Conventional electrolysis is the process by which an electrical current passes through water, splitting it into its oxygen and hydrogen components. Such a process has been known to exist for more than one hundred years, and is an experiment often done in high school science classes.

High-temperature electrolysis, by comparison, uses steam in place of liquid water. By using something called a solid oxide fuel cell, a device resembling a hydrogen fuel cell running in reverse, INEEL researchers significantly lowered the amount of electricity needed to split the water to extract hydrogen.

"We're using the same technology, but basically running it backwards," says lead INEEL researcher Steve Herring. "That is, applying the electricity to produce hydrogen and oxygen, rather than supplying hydrogen and oxygen to produce electricity."

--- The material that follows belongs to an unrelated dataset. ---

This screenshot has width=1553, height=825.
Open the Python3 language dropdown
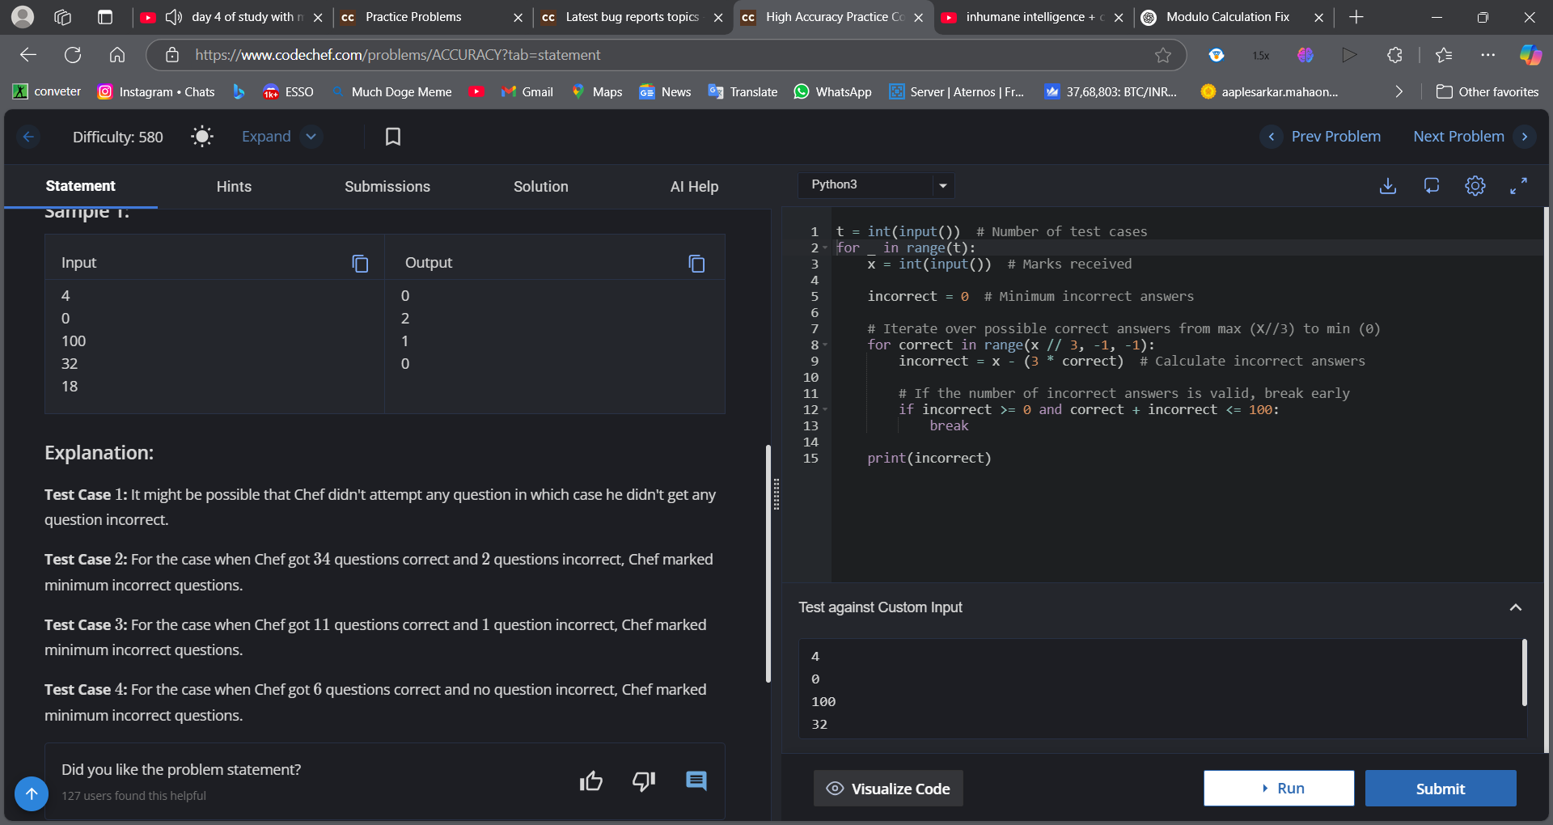coord(876,184)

Because of its higher energy content (due to its higher temperature), steam significantly lowers the energy needed to split water into hydrogen and oxygen, making it easier to produce more Hydrogen using less electricity.

"The researchers tried steam because they knew there was some energy already in steam vs. water – some of that energy that's needed to break that bond," says Michael Anderson, DOE-Idaho initiative lead for the project.

To provide the amount of energy necessary to boil the water into steam, INEEL researchers are envisioning use of a still theoretical Generation IV nuclear reactor to power the hydrogen production process. Unlike current Generation I and II light-water reactors (the type most commonly used in the United States today), which produce turbine-turning steam at about 300° C, Generation IV reactors will produce steam at temperatures of roughly 1000° C. This higher temperature, in addition to upping hydrogen generating efficiency, also makes Generation IV reactors more efficient in their use of fuel.

"A lot of the reactors online today still have about 90 percent of the fuel potential in the fuel after it's been spent and can no longer be used," says Anderson.

Using more efficiently designed nuclear fuel, Generation IV reactors have the potential to dramatically increase the amount of energy derived from the fuel.

"By doing that you're getting more kilowatt generation out of that fuel before it's used and you have less waste at the end of the cycle. So you save waste disposal costs as well," Anderson says.

Generation IV reactors will also use low-enriched Uranium, according to Anderson, rather than high-enriched uranium. This lower quality material will produce a waste byproduct unfit for weapons use, thus lowering the risk that the waste will eventually become part of a nuclear bomb.

Using a Generation IV reactor to produce hydrogen is part of DOE's overall plan to provide the nation with the means to break its reliance on ever diminishing oil reserves.

"This is a way of applying nuclear energy,of applying the Uranium resources that we have,to our need for transportation fuel," says Herring.